1. Past success rate is not numerically equivalent to predicted future chance.
2. It is possible to estimate that future chance using relatively basic logic and simple arithmetic.
Figure 2. Graphical solution of the three-coin problem: reverse-estimating the go-forward probability from one observation. H = heads; T = tails.
ESTIMATION OF CHANCE OF GEOLOGICAL SUCCESS OF A PROSPECT FROM SMALL SUCCESS VERSUS FAILURE DATA SETS
We can apply a similar approach to the real-world situation of estimating the chance of success of a future prospect test, using only the knowledge of the results of previously tested prospects in the same play. We first make the assumption that in the absence of prospect-specific information, each of the drilled prospects had the same predrill chance of success, and the undrilled prospect has the same chance of success. We do not know what that chance of success was or is, but we have a record of past success rate, and we can use simple arithmetic to back-calculate what chance of success would be most likely to have generated the observed results.
This problem is not new, nor is it unique to petroleum exploration. Price (in the preface to Bayes, 1763) and Laplace (1774) both addressed the question known as the sunrise problem: What is the most likely chance of success that generates an uninterrupted set of n successes? The solution to this (the sunrise theorem) is that the mean chance that generates n successes out of n trials is (n + 1)/(n + 2). Laplace (1774) developed the more general rule of succession: If the data set consists of s successes out of n tests, the mean chance that generates this observation is (s + 1)/(n + 2). A graphical method of deriving these results is shown in the Appendix.
Applying this to petroleum exploration, we can calculate the mean chance of prospect success, Pg, that would give rise to an uninterrupted string of n exploration successes: Pg = (n + 1)/(n + 2). If we have no other information on which to base an inductive estimate, this mean chance is the appropriate estimate of Pg to use for our next prospect. The calculated Pg for a range of values of n is shown in Figure 3A and tabulated in the first column of Table 1.
Figure 3. (A) Application of the Laplace (1774) sunrise problem, estimating the mean chance of success from the observation of a succession of 1 to 11 successful results. (B) Application of the rule of succession to estimate the mean chance of success based on a series of 1 to 11 results, including success and failure outcomes.
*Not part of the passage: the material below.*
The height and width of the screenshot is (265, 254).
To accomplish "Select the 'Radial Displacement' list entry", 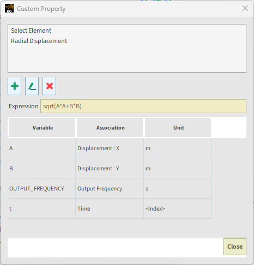I will coord(39,41).
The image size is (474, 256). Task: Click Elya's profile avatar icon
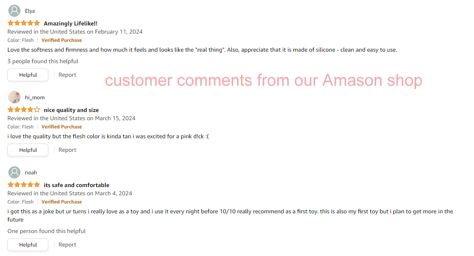click(x=14, y=11)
Similarly, the mean chance of success, Pg, that gives rise to s successes out of a data set of n tests is Pg = (s + 1)/(n + 2). Again, if we have no other information on which to base an inductive estimate, this mean chance is the appropriate estimate of Pg to use for our next prospect. The calculated Pg, for a range of values of s and n, is shown in Figure 3B and in Table 1.
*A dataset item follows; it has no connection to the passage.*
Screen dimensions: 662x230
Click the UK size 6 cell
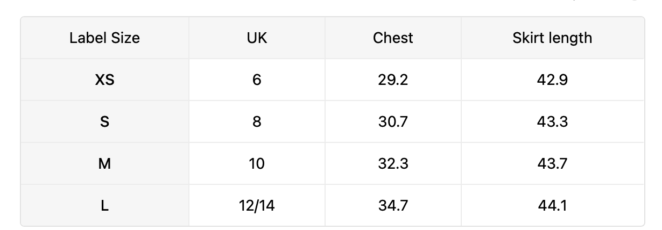tap(257, 80)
We suggest that the results shown in Table 1 can be used by exploration geoscientists as a simple method to translate past statistics into an estimate of Pg, where this is appropriate, and that this should be used in place of a simple frequency approach.
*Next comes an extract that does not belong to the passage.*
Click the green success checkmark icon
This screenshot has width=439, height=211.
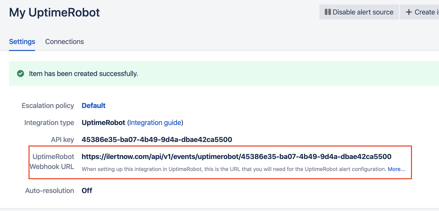click(21, 74)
This approach can be used for Pg, the chance of success of the prospect as a whole, if the only information we have is that the historical data set consists of dry holes versus hydrocarbon discoveries. The same approach can also be used to obtain estimates of the chance of success of one or more of the independent risk components (such as charge, reservoir, trap, and seal) that are multiplied together to derive the overall Pg value. For example, we may have sound inductive probability estimates derived from geological data for charge, trap, and seal, but if the only information available for reservoir is that the reservoir is absent in 1 out of 10 well tests, we should use Table 1 to obtain an estimate of the chance of reservoir presence as 0.83 (or calculate this value using the rule of succession).
The main assumptions implicit to this approach are the same as those that constrain the general binomial probability formula: It depends on (1) the trials being independent, (2) only two possible outcomes existing for each trial (in the petroleum exploration world, these are success versus failure), and (3) the prior probability of success being the same for each trial. We know that no two exploration prospects are the same, and so we know that assumption 3 is unlikely to be true in the petroleum exploration world; however, in many situations we know so little about the details of the geology that the method may be a useful first step in the process of risking a prospect, and in some situations we know so little that it is the only method available to us.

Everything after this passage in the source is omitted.